Problem statement —
The records that follow must be repeated exactly as they stand.

········

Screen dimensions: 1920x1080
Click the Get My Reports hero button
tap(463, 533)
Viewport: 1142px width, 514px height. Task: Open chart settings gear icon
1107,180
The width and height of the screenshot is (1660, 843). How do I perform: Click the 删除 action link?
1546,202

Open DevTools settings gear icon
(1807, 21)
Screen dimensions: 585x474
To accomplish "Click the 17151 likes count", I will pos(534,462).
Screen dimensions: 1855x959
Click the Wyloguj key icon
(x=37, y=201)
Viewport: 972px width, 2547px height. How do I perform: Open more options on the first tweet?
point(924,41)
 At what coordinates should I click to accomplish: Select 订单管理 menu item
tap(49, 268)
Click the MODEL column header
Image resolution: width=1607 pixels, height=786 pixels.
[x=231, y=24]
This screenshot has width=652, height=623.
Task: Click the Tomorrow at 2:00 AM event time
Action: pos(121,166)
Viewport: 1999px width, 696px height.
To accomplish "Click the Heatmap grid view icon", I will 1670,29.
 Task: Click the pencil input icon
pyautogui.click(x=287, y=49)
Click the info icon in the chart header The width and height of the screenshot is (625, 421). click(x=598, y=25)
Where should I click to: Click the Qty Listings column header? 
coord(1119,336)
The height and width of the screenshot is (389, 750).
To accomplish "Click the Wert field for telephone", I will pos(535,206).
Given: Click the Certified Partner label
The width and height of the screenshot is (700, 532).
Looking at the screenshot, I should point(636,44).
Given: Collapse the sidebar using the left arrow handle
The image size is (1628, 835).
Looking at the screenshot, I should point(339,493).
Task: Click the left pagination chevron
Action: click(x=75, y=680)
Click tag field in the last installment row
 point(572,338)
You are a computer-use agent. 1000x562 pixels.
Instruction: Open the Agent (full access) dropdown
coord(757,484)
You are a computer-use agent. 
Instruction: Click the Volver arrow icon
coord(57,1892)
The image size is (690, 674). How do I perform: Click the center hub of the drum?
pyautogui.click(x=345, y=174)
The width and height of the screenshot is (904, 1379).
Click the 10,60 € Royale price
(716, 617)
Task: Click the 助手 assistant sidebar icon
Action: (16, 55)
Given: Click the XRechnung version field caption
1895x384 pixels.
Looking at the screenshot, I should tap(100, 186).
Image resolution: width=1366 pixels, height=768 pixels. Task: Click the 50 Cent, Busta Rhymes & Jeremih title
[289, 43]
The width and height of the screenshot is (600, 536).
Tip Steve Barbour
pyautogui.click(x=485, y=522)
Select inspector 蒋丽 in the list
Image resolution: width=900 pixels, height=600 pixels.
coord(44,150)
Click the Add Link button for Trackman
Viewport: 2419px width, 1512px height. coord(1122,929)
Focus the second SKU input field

········

Solution below —
Screen dimensions: 1920x1080
Click the Get My Reports hero button
tap(463, 533)
Viewport: 1142px width, 514px height. Task: Open chart settings gear icon
1107,180
The width and height of the screenshot is (1660, 843). How do I perform: Click the 删除 action link?
1546,202

Open DevTools settings gear icon
(1807, 21)
Screen dimensions: 585x474
To accomplish "Click the 17151 likes count", I will pos(534,462).
Screen dimensions: 1855x959
Click the Wyloguj key icon
(x=37, y=201)
Viewport: 972px width, 2547px height. How do I perform: Open more options on the first tweet?
point(924,41)
 At what coordinates should I click to accomplish: Select 订单管理 menu item
tap(49, 268)
Click the MODEL column header
Image resolution: width=1607 pixels, height=786 pixels.
[x=231, y=24]
This screenshot has width=652, height=623.
Task: Click the Tomorrow at 2:00 AM event time
Action: pos(121,166)
Viewport: 1999px width, 696px height.
To accomplish "Click the Heatmap grid view icon", I will 1670,29.
 Task: Click the pencil input icon
pyautogui.click(x=287, y=49)
Click the info icon in the chart header The width and height of the screenshot is (625, 421). click(x=598, y=25)
Where should I click to: Click the Qty Listings column header? 
coord(1119,336)
The height and width of the screenshot is (389, 750).
To accomplish "Click the Wert field for telephone", I will pos(535,206).
Given: Click the Certified Partner label
The width and height of the screenshot is (700, 532).
Looking at the screenshot, I should point(636,44).
Given: Collapse the sidebar using the left arrow handle
The image size is (1628, 835).
Looking at the screenshot, I should point(339,493).
Task: Click the left pagination chevron
Action: click(x=75, y=680)
Click tag field in the last installment row
 point(572,338)
You are a computer-use agent. 1000x562 pixels.
Instruction: Open the Agent (full access) dropdown
coord(757,484)
You are a computer-use agent. 
Instruction: Click the Volver arrow icon
coord(57,1892)
The image size is (690, 674). How do I perform: Click the center hub of the drum?
pyautogui.click(x=345, y=174)
The width and height of the screenshot is (904, 1379).
Click the 10,60 € Royale price
(716, 617)
Task: Click the 助手 assistant sidebar icon
Action: (16, 55)
Given: Click the XRechnung version field caption
1895x384 pixels.
Looking at the screenshot, I should tap(100, 186).
Image resolution: width=1366 pixels, height=768 pixels. Task: Click the 50 Cent, Busta Rhymes & Jeremih title
[289, 43]
The width and height of the screenshot is (600, 536).
Tip Steve Barbour
pyautogui.click(x=485, y=522)
Select inspector 蒋丽 in the list
Image resolution: width=900 pixels, height=600 pixels.
coord(44,150)
Click the Add Link button for Trackman
Viewport: 2419px width, 1512px height. coord(1122,929)
Focus the second SKU input field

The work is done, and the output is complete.